Of course, SAM doesn't currently hold any office -- nor could it likely legally run for one, under current laws -- and her (yes, yer) conversations are still very limited. But she's an experiment to create a representative that listens to people and responds to their questions with facts and policy positions. Currently, you can ask her about a number of New Zealand's issues from a pre-selected list of topics, though SAM's capability will theoretically grow the more public opinion she ingests.
It's fitting that SAM was built to represent New Zealand given its recent political upheaval, when Jacinda Ardern was sworn in as Prime Minister heading a three-party coalition government. While Arden's appointment was somewhat surprising (she's the third female PM and youngest in 150 years), her coalition started their administration with renewable energy goals and plans for a minimum wage hike. She's also taken no lip from Donald Trump.
"SAM and Jacinda would likely get on very well as they are both receptive, interested in ideas, and like to engaged with contemporary issues and society," SAM's creator Nick Gerritsen told Tech In Asia.

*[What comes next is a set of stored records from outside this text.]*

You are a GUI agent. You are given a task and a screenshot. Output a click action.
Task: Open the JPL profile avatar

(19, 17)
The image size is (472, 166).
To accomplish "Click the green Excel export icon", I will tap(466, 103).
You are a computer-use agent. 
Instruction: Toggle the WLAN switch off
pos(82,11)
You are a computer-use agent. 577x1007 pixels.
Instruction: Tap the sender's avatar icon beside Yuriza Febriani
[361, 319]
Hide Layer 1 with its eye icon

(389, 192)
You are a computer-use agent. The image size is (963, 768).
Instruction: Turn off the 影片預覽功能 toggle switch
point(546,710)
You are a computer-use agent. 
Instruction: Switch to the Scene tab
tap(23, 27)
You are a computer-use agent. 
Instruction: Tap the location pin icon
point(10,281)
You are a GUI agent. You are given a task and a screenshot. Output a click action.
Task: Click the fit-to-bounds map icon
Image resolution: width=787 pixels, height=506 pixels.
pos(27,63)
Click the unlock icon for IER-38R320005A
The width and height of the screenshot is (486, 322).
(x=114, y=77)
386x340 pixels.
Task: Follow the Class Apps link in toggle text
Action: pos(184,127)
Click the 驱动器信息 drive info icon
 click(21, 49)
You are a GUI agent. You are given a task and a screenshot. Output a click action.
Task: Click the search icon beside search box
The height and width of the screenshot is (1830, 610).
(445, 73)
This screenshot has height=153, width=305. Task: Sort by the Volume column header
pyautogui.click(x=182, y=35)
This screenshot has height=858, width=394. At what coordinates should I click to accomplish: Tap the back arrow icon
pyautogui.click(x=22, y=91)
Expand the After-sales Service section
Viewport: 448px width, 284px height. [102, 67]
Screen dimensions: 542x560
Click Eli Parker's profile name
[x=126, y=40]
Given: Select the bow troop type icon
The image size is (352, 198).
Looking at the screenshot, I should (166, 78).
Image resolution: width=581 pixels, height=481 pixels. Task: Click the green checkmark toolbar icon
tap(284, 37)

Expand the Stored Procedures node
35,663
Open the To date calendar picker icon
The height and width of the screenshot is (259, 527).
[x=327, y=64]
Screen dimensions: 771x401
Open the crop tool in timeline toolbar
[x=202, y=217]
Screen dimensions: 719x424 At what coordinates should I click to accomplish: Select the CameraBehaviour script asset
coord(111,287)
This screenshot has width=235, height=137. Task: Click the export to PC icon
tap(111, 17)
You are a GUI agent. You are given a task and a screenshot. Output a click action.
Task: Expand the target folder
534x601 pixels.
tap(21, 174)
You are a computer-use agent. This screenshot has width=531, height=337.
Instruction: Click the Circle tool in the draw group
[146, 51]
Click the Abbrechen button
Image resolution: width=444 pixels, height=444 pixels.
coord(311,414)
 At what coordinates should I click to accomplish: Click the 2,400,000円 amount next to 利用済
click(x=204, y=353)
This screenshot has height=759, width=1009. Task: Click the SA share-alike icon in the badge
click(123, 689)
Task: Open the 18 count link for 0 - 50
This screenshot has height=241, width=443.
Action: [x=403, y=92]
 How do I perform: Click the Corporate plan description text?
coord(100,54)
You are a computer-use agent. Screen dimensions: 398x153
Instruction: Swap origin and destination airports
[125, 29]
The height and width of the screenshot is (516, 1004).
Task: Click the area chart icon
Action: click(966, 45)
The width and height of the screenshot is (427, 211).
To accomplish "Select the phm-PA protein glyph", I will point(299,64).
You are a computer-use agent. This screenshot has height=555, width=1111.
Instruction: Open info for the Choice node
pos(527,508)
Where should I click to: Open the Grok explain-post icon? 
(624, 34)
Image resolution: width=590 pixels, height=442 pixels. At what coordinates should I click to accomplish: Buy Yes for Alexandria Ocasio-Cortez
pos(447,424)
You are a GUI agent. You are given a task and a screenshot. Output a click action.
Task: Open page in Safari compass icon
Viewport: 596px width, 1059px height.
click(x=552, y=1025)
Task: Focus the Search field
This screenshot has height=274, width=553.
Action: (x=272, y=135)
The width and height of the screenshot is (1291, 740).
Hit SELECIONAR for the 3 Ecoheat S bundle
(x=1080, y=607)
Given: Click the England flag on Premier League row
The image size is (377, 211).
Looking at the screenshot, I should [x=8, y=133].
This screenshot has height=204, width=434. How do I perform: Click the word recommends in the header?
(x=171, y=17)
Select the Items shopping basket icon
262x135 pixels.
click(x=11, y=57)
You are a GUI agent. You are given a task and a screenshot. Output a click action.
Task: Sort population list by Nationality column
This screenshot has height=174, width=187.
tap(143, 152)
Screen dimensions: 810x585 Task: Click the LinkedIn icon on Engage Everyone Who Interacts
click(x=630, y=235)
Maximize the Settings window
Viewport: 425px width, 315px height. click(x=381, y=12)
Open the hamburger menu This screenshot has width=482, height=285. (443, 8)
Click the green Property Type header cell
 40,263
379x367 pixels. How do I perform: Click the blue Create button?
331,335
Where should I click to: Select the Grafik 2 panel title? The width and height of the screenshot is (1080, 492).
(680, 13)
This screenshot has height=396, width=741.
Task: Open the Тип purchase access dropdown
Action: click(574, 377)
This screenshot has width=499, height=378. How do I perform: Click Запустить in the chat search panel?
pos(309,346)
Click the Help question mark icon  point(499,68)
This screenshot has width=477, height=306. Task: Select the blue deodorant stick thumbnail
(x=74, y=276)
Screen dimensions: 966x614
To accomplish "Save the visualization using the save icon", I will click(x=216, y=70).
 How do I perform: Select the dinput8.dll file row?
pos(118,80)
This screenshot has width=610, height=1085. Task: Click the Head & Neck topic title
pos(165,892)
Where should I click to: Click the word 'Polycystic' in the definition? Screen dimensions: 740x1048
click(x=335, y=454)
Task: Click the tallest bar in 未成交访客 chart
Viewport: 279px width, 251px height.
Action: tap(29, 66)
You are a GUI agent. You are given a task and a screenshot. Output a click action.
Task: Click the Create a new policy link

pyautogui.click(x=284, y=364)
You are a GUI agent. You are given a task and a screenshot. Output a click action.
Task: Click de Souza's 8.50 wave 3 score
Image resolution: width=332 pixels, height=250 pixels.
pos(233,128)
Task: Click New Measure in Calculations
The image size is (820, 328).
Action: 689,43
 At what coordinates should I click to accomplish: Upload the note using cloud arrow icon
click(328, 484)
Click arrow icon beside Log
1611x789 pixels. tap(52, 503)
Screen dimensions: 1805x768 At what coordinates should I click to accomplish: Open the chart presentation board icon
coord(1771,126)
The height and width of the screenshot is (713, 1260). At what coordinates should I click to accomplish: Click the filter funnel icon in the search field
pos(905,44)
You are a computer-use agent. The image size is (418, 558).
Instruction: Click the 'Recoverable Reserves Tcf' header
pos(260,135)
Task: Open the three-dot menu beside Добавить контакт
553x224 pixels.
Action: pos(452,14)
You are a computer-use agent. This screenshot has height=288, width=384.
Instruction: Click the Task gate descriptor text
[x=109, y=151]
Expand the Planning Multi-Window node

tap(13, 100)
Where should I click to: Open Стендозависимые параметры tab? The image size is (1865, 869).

But SAM could be the politician of the future, one that could theoretically field thousands of inquiries at once. While bots are only unbiased as far as they're programmed to be, an AI chatbot could become a political asset or even influence. By New Zealand's next election in 2020, Gerritsen hopes SAM is more advanced, though he wasn't clear on whether she could legally run, telling Tech In Asia that "SAM is an enabler and we plan to operate within existing legal boundaries."